In 2018, the Business Journal clarified how the loans were secured:
The loans require pledges of revenue that is 1.75 times debt, the finance sources said. Including PSL sales, that suggests stadium revenue of close to $4 billion.
With current estimates having doubled the initial expense figure, we start to get an idea of how important PSL sales are, even if they don’t contribute the largest portion to the construction dollars.
We also know from those same meetings that the Chargers were failing to meet their quota of $400m. In fact, they revised their estimate to around $150m around that time. Forbes this week lists their estimated PSL pull at $100m, leaving a $300m deficit in these presumed funds.
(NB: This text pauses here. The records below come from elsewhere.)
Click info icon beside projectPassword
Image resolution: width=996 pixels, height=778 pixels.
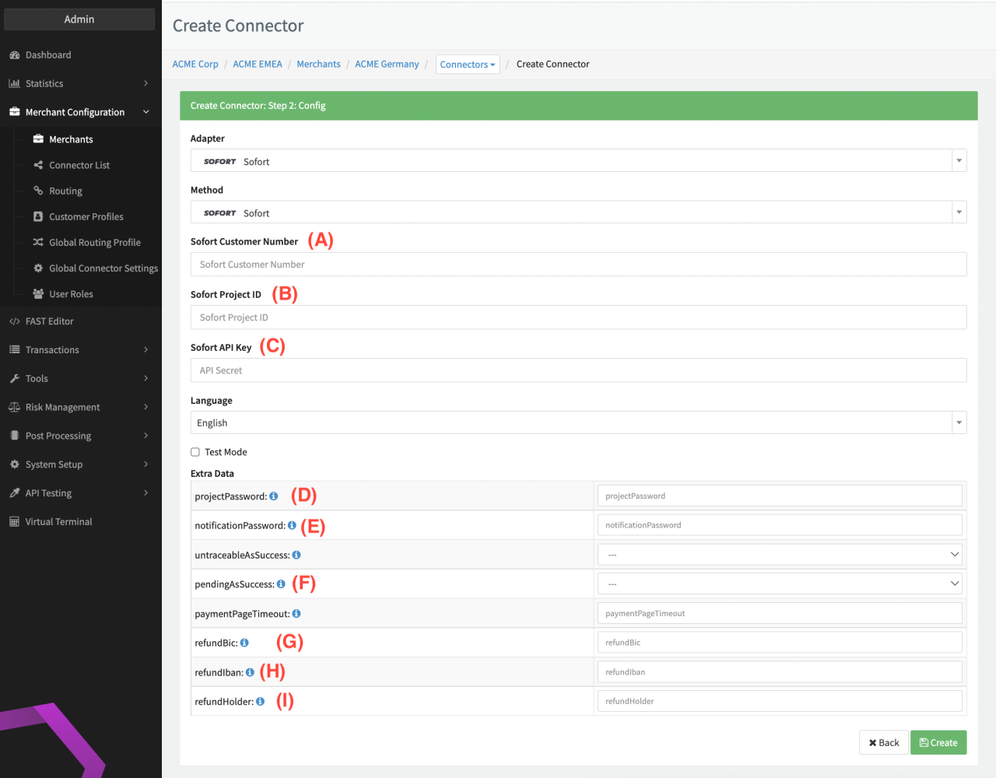[273, 496]
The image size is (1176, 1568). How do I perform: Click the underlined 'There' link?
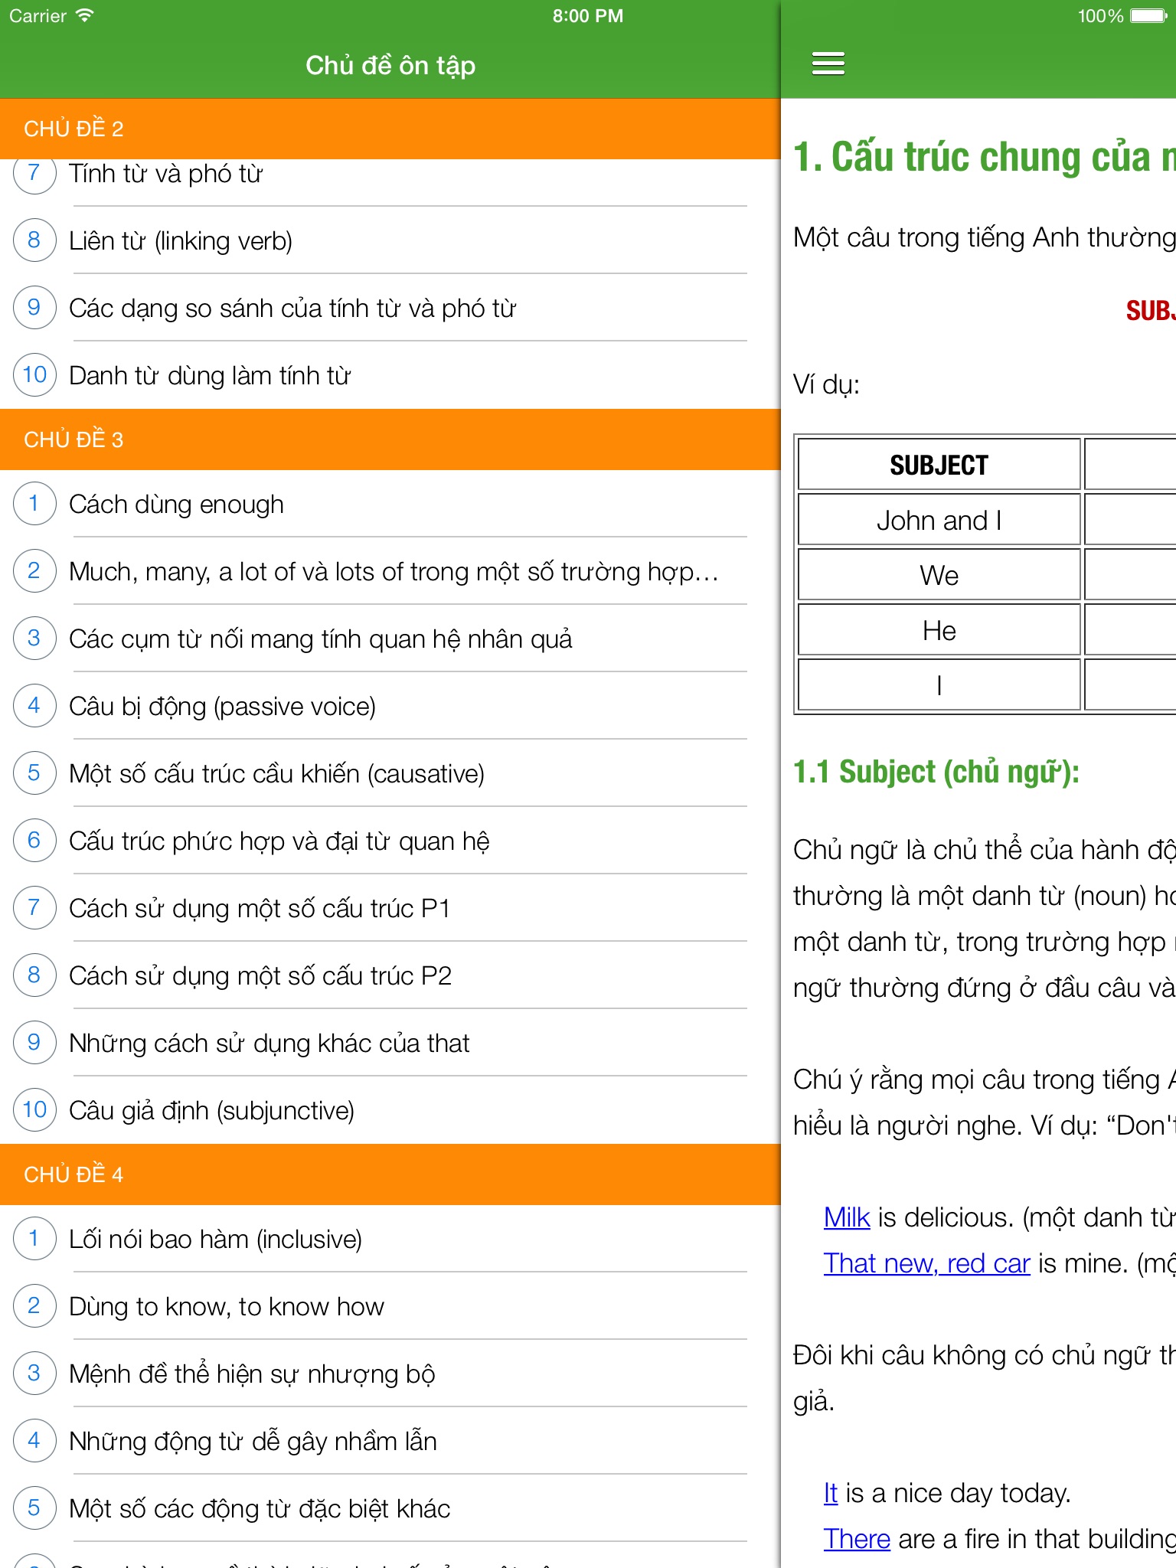(857, 1539)
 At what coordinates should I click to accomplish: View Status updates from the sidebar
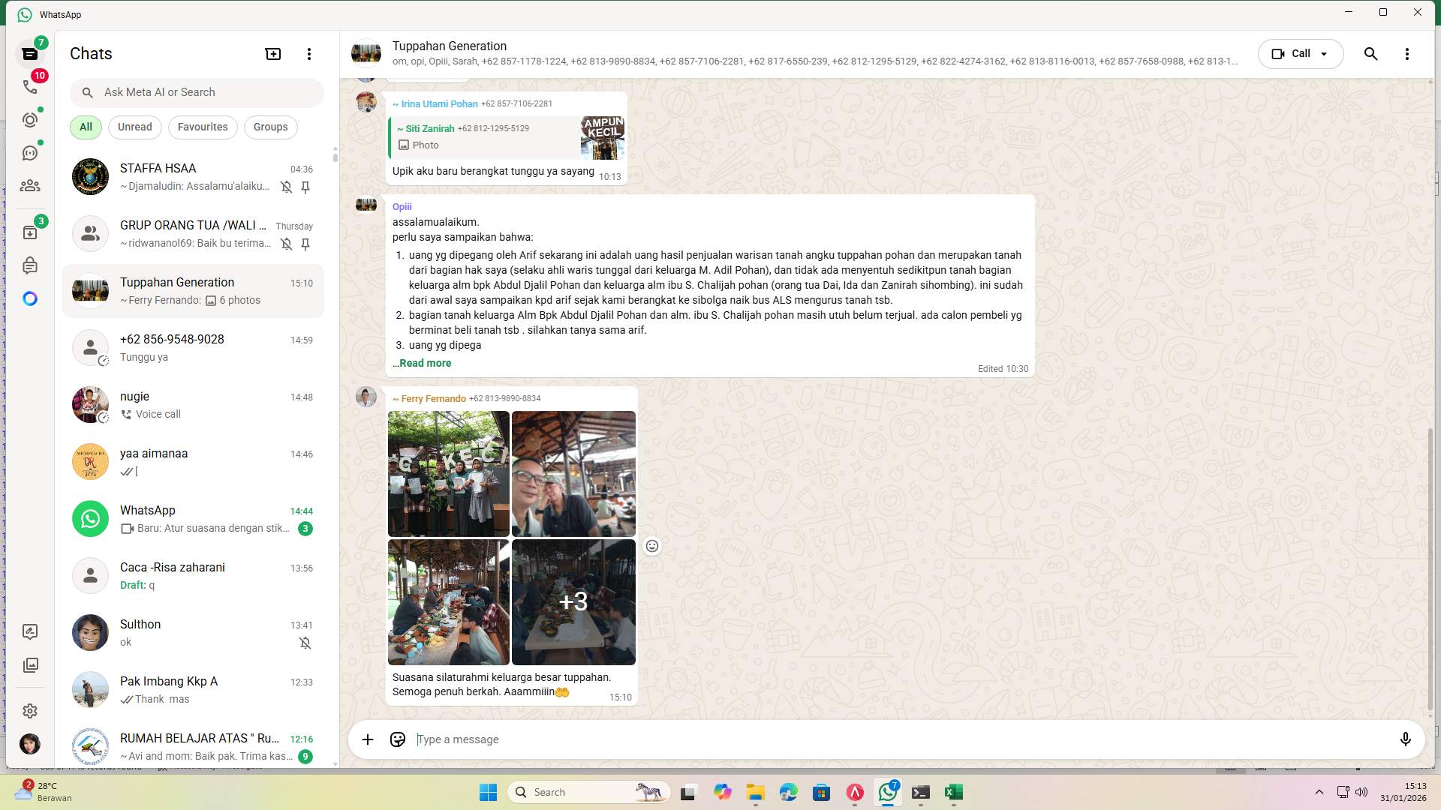coord(30,120)
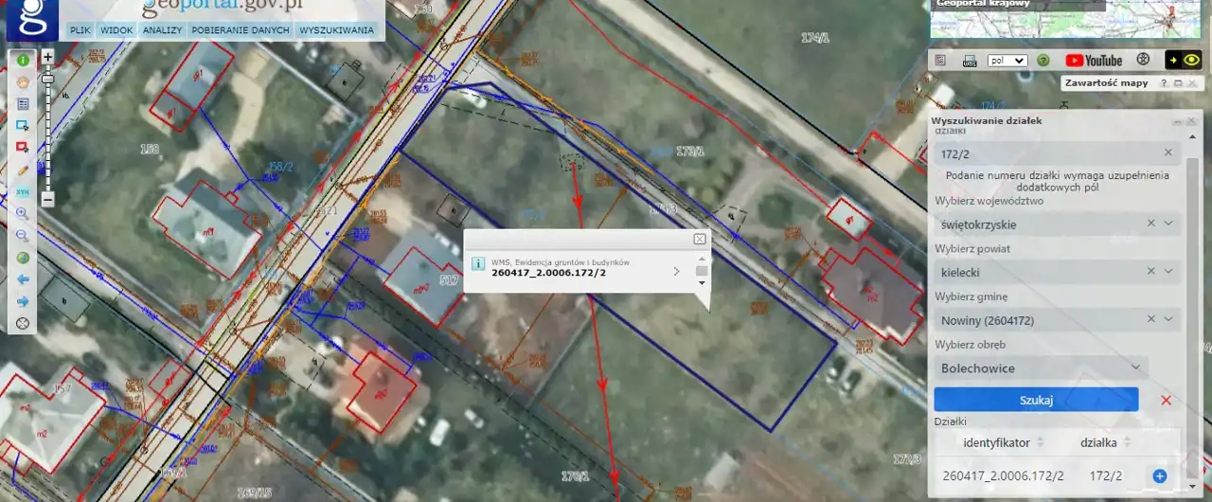Open the POBIERANIE DANYCH menu
The image size is (1212, 502).
241,30
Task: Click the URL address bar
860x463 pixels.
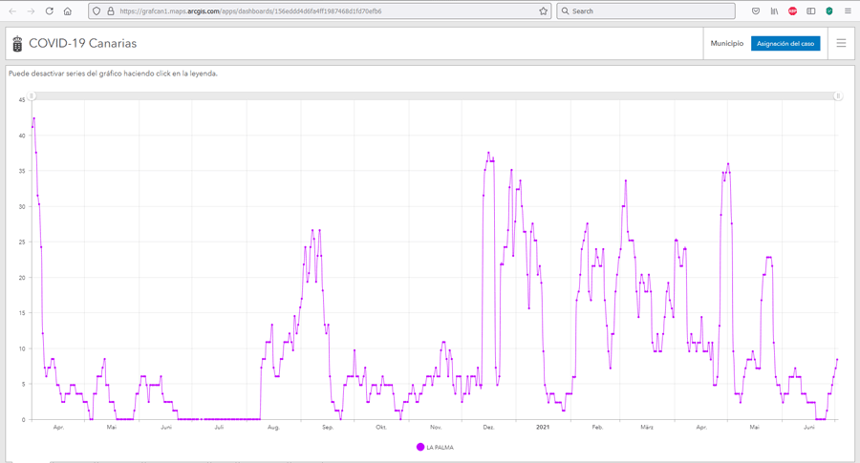Action: pos(315,11)
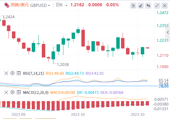
Task: Click the MACD(12,26,9) indicator label
Action: [36, 93]
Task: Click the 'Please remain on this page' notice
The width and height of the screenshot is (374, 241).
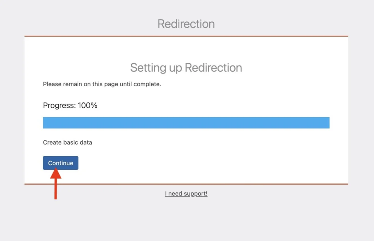Action: tap(102, 84)
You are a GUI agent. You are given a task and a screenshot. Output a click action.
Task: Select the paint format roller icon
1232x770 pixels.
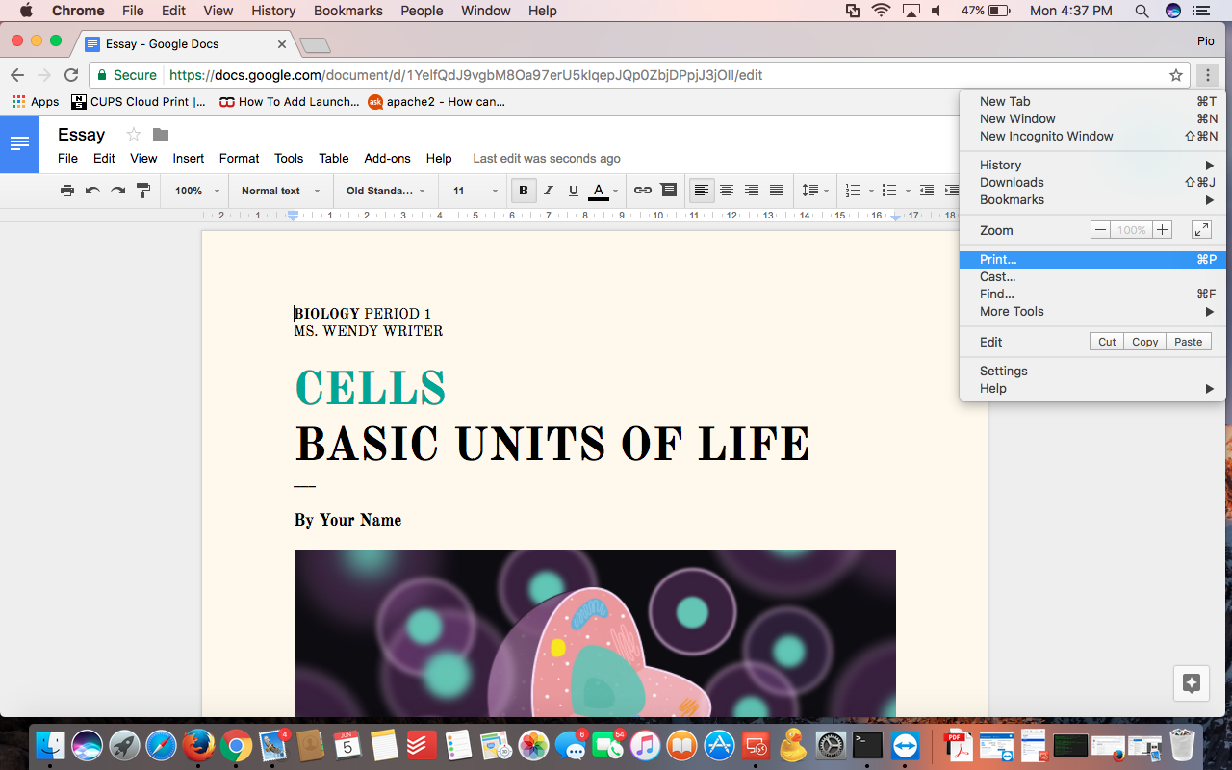pyautogui.click(x=143, y=191)
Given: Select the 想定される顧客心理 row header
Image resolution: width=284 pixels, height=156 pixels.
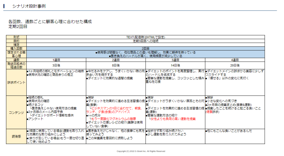Looking at the screenshot, I should [16, 54].
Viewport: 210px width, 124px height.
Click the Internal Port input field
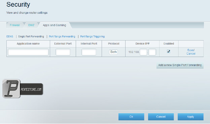[x=89, y=52]
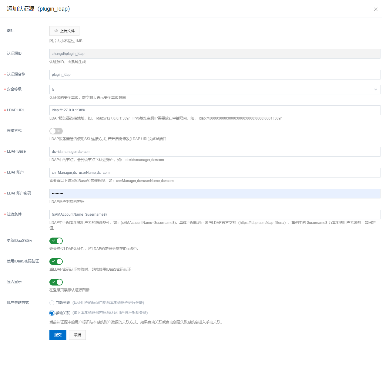Click the 认证源名称 input field
382x365 pixels.
pos(215,75)
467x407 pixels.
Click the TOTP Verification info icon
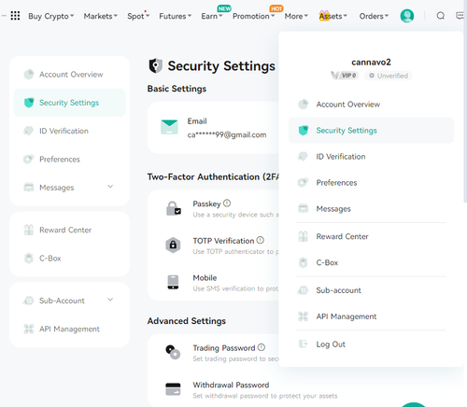(x=261, y=240)
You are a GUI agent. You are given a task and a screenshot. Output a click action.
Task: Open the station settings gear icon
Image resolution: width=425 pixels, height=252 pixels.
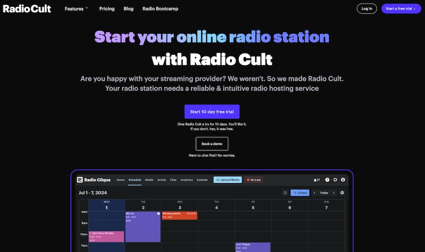pyautogui.click(x=335, y=180)
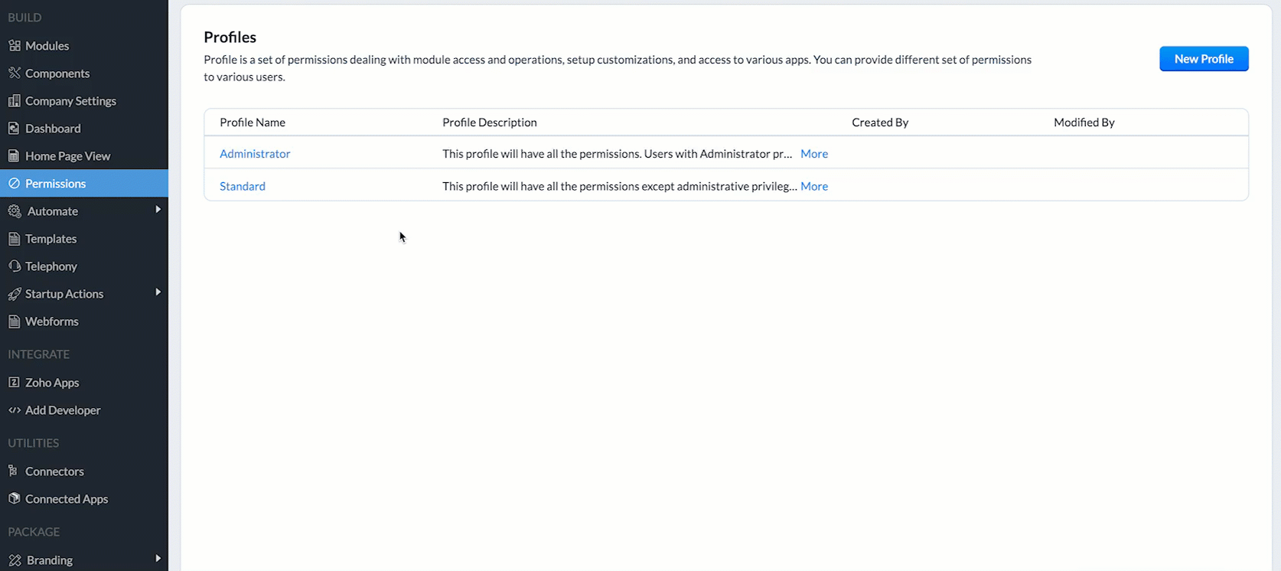Open Home Page View menu item

(x=67, y=156)
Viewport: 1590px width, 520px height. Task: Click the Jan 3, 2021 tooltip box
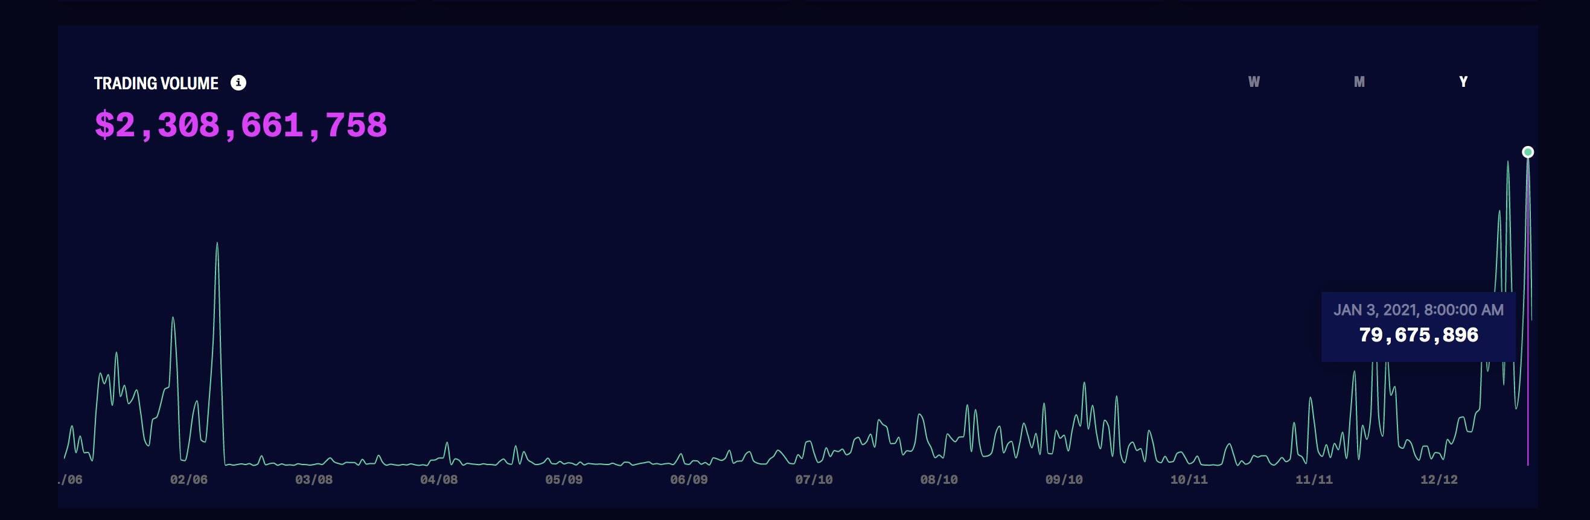[x=1418, y=326]
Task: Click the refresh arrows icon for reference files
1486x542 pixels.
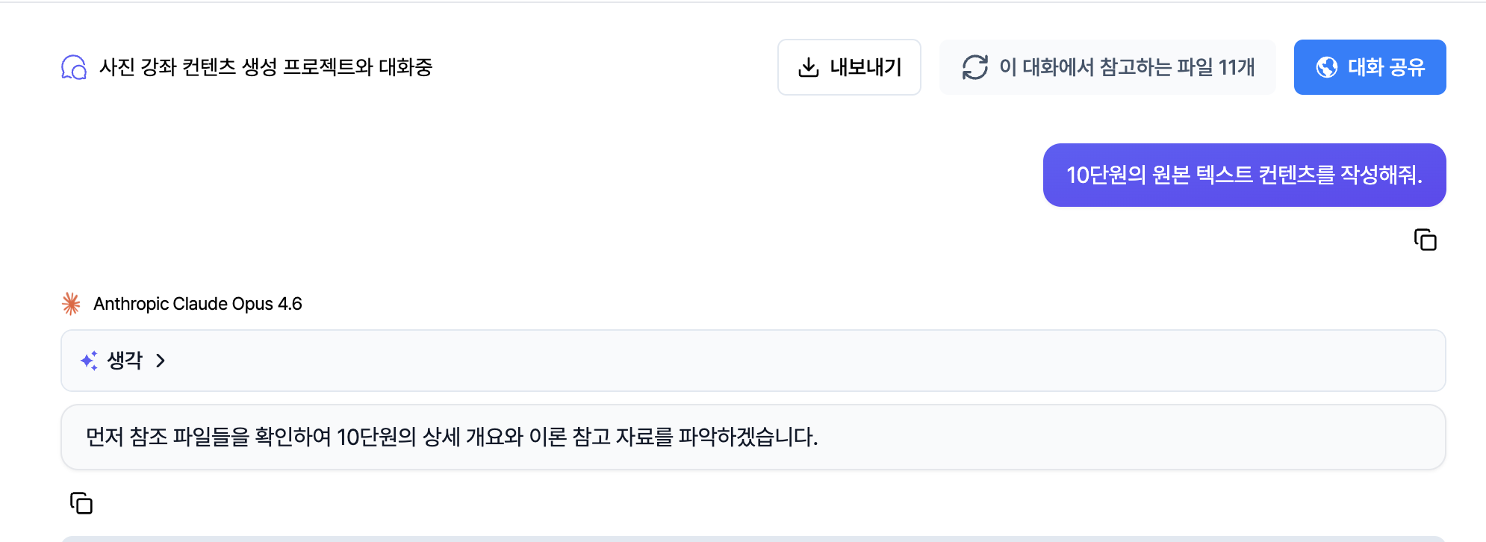Action: pyautogui.click(x=974, y=67)
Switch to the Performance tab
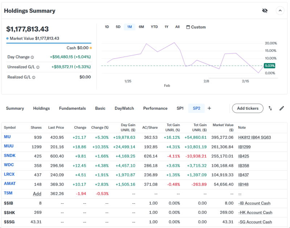This screenshot has height=228, width=290. coord(155,108)
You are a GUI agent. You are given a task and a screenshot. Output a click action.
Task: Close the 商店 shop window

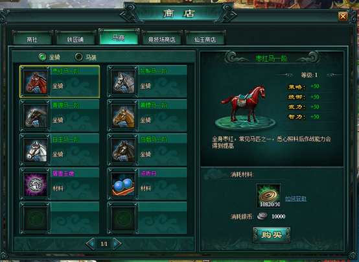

Forbes also indicates that the Chargers will forfeit portions of future game revenue for failure to meet their quota. That’s all well-and-good, but PSL dollars are important because they are current cash in the bank as well. With every misstep the Rams’ hapless tenant takes, it threatens to negatively impact the stadium brand as a whole. More to the point, it threatens the availability of any future loans, requiring all additional dollars to be put up by the Kroenke family.
Thus, the Rams made a business decision to make a huge splash on another free agent. Whether or not the Rams can stay competitive this year, they need interest in the stadium project and their franchise to rise. If ticket buyers have reason to believe the team will be good next year, they are much more likely to buy a PSL. Every seat license that the Rams sell helps to make up the difference caused by the Chargers’ stumbles. This, in turn, alleviates the potential disaster that the Kroenke family would have if it commits more to the project than their franchise might be worth.
Jalen Ramsey might help the Rams keep relevant this year, but he’s more important in making sure that they still have sellable swagger into next year. With the presumed franchise faces of Goff and Gurley looking like less than sure bets, this addition helps sell those seat licenses that haven’t materialized for the Chargers.